In the autumn of 1970 or 1971, I had climbed one weekend with a 14-year old lad with that name. It was Tobin's second weekend out. He was donning a pair of a new-age of climbing shoes....what would later become the standard. I remember seeing him clutching in his hands these weird-like women's dancing shoes. They were tourqouise in colour. The Royal Robbins climbing boots (blue with red strings) had come onto the market in recent years, replacing our Clutter shoes or simple hiking boots. Longware pitons and bongs were being phased out by Dolt and Chouinard stuff as the European stuff became more costly (excepting the Bonatti stuff).

Tobin was brought out on our Sierra Club trip to the Granite Mountains. This was a climbing area some of the Rock Climbing Chapter people had found situated deep in the Mojave Desert. somewhere behind Joshua Tree National Monument and 29-Palms. It hosted some awesome, bigger scale Joshua Tree climbing. I later heard that the local Indian tribes had closed it to public access...probably due to increasing accidents and liability issues.

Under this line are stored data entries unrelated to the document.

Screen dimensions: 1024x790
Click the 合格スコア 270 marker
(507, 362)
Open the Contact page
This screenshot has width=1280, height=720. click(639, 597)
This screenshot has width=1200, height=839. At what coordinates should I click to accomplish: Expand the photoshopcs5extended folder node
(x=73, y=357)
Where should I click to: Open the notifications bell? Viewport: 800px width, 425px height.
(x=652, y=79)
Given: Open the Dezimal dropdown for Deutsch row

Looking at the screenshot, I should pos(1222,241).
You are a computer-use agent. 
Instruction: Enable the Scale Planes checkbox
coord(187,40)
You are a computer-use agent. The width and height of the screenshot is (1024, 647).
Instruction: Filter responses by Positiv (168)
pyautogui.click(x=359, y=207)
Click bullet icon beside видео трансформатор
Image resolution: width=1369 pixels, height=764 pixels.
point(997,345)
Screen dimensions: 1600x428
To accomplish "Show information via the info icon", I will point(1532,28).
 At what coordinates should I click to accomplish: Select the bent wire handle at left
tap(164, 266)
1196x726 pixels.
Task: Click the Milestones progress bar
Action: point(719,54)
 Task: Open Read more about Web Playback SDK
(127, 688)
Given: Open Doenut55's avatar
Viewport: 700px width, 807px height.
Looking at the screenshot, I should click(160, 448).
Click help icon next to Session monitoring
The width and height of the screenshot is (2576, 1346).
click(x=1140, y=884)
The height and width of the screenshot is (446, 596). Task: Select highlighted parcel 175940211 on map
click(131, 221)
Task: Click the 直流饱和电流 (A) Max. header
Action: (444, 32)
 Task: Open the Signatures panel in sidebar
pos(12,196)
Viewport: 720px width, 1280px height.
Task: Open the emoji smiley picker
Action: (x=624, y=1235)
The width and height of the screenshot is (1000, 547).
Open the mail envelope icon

Jack Schirr, a fireman and a well-accomplished climber, was about 5 years older than I, making him about 22 or so. He was well known in the Riverside Chapter as a young, keen type, who even already was well encsonced in the Riverside Mountain Rescue unit. Jack told me he had come across this lad who lived in the vicinity where he lived, somewhere arouund Upland, California. Tobin, Jack and I set off to climb a new route named "The Purple Haze". It was one of the Granite Mountains' more formidable new routes, in asmuch as it was an 80-foot roof that actually started almost immediately from a ledge to which we climbed under a huge boulder-bulge-like buttress. The rock seemed to have a purple hue to it. I led the climb out to about 45-feet with etrier and direct aid (bongs and pins). Jack belayed, as Tobin was still learning "the ropes". Once exhausted, I rapelled off. Jack rigged up some prussocks, then showed Tobin how to ascend. After that, he coached Tobin with the remainder. Tobin continued with ease up around and over the roof, then up a very steep bit of crack climbing, until it panned out on a vertical, still unbolted face. He then rapelled off. It took him only 20 minutes or so, with protection. I was impresseed with this kid's tenacity and ability. He was the first of what would become a new generation of young urban climbing lads.

Later, I heard much about a kid named John Long, for example, who was easily doing direct and even un-roped some of our Joshua Tree direct-aid cracks of the 1960's.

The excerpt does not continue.